:: Stored items ::
•••••
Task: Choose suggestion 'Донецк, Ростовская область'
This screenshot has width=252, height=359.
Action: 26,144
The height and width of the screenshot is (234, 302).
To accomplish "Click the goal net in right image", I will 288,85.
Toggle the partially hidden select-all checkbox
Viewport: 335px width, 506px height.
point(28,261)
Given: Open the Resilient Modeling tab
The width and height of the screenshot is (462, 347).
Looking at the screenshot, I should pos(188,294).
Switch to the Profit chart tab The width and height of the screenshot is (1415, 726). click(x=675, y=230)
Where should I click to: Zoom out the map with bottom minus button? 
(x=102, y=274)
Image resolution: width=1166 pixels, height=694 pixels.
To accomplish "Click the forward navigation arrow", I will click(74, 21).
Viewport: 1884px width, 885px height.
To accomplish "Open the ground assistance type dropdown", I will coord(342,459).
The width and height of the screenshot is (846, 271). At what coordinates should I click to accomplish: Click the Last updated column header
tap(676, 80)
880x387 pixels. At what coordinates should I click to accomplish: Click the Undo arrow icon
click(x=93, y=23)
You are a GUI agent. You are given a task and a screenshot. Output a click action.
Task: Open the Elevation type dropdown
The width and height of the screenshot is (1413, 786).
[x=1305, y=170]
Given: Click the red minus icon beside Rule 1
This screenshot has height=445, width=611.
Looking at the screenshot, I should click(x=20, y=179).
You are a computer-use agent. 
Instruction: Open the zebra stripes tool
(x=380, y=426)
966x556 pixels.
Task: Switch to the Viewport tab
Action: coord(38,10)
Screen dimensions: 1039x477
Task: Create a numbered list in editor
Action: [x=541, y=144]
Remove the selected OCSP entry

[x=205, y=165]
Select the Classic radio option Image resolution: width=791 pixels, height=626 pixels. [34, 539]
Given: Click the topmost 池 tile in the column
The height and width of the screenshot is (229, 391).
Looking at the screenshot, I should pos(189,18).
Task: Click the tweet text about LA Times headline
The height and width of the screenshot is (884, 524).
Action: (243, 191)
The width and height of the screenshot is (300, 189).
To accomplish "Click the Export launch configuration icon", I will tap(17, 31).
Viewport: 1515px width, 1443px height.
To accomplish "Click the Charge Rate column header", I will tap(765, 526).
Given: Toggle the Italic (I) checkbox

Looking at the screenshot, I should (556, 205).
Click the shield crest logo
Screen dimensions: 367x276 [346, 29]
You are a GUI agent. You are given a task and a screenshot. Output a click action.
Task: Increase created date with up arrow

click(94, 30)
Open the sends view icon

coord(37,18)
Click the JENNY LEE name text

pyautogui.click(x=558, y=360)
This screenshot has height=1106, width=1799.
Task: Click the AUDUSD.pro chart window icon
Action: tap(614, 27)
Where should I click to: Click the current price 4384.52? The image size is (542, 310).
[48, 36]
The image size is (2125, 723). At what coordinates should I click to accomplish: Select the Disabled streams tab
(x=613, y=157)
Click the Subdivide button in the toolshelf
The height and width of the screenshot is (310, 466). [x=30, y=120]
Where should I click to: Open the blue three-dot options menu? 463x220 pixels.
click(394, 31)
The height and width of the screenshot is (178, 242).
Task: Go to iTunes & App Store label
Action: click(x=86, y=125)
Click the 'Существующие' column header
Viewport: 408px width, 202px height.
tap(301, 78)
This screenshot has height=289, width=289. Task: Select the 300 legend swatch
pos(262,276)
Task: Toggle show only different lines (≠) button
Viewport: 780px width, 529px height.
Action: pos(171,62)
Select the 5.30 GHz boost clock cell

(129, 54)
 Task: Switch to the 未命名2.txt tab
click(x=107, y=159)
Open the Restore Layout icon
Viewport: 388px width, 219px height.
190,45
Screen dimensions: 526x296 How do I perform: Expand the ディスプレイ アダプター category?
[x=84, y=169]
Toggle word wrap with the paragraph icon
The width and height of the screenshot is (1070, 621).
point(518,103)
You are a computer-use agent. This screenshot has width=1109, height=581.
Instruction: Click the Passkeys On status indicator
•••••
:: WORK TO COMPLETE ::
Type out the records above again, exactly the same.

:: RESPONSE BELOW ::
Task: Choose suggestion 'Донецк, Ростовская область'
This screenshot has width=252, height=359.
Action: 26,144
The height and width of the screenshot is (234, 302).
To accomplish "Click the goal net in right image", I will 288,85.
Toggle the partially hidden select-all checkbox
Viewport: 335px width, 506px height.
point(28,261)
Given: Open the Resilient Modeling tab
The width and height of the screenshot is (462, 347).
Looking at the screenshot, I should pos(188,294).
Switch to the Profit chart tab The width and height of the screenshot is (1415, 726). click(x=675, y=230)
Where should I click to: Zoom out the map with bottom minus button? 
(x=102, y=274)
Image resolution: width=1166 pixels, height=694 pixels.
To accomplish "Click the forward navigation arrow", I will click(74, 21).
Viewport: 1884px width, 885px height.
To accomplish "Open the ground assistance type dropdown", I will coord(342,459).
The width and height of the screenshot is (846, 271). At what coordinates should I click to accomplish: Click the Last updated column header
tap(676, 80)
880x387 pixels. At what coordinates should I click to accomplish: Click the Undo arrow icon
click(x=93, y=23)
You are a GUI agent. You are given a task and a screenshot. Output a click action.
Task: Open the Elevation type dropdown
The width and height of the screenshot is (1413, 786).
[x=1305, y=170]
Given: Click the red minus icon beside Rule 1
This screenshot has height=445, width=611.
Looking at the screenshot, I should click(x=20, y=179).
You are a computer-use agent. 
Instruction: Open the zebra stripes tool
(x=380, y=426)
966x556 pixels.
Task: Switch to the Viewport tab
Action: coord(38,10)
Screen dimensions: 1039x477
Task: Create a numbered list in editor
Action: [x=541, y=144]
Remove the selected OCSP entry

[x=205, y=165]
Select the Classic radio option Image resolution: width=791 pixels, height=626 pixels. [34, 539]
Given: Click the topmost 池 tile in the column
The height and width of the screenshot is (229, 391).
Looking at the screenshot, I should pos(189,18).
Task: Click the tweet text about LA Times headline
The height and width of the screenshot is (884, 524).
Action: (243, 191)
The width and height of the screenshot is (300, 189).
To accomplish "Click the Export launch configuration icon", I will tap(17, 31).
Viewport: 1515px width, 1443px height.
To accomplish "Click the Charge Rate column header", I will tap(765, 526).
Given: Toggle the Italic (I) checkbox

Looking at the screenshot, I should (556, 205).
Click the shield crest logo
Screen dimensions: 367x276 [346, 29]
You are a GUI agent. You are given a task and a screenshot. Output a click action.
Task: Increase created date with up arrow

click(94, 30)
Open the sends view icon

coord(37,18)
Click the JENNY LEE name text

pyautogui.click(x=558, y=360)
This screenshot has height=1106, width=1799.
Task: Click the AUDUSD.pro chart window icon
Action: tap(614, 27)
Where should I click to: Click the current price 4384.52? The image size is (542, 310).
[48, 36]
The image size is (2125, 723). At what coordinates should I click to accomplish: Select the Disabled streams tab
(x=613, y=157)
Click the Subdivide button in the toolshelf
The height and width of the screenshot is (310, 466). [x=30, y=120]
Where should I click to: Open the blue three-dot options menu? 463x220 pixels.
click(394, 31)
The height and width of the screenshot is (178, 242).
Task: Go to iTunes & App Store label
Action: click(x=86, y=125)
Click the 'Существующие' column header
Viewport: 408px width, 202px height.
tap(301, 78)
This screenshot has height=289, width=289. Task: Select the 300 legend swatch
pos(262,276)
Task: Toggle show only different lines (≠) button
Viewport: 780px width, 529px height.
Action: pos(171,62)
Select the 5.30 GHz boost clock cell

(129, 54)
 Task: Switch to the 未命名2.txt tab
click(x=107, y=159)
Open the Restore Layout icon
Viewport: 388px width, 219px height.
190,45
Screen dimensions: 526x296 How do I perform: Expand the ディスプレイ アダプター category?
[x=84, y=169]
Toggle word wrap with the paragraph icon
The width and height of the screenshot is (1070, 621).
point(518,103)
You are a computer-use agent. This screenshot has width=1109, height=581.
Instruction: Click the Passkeys On status indicator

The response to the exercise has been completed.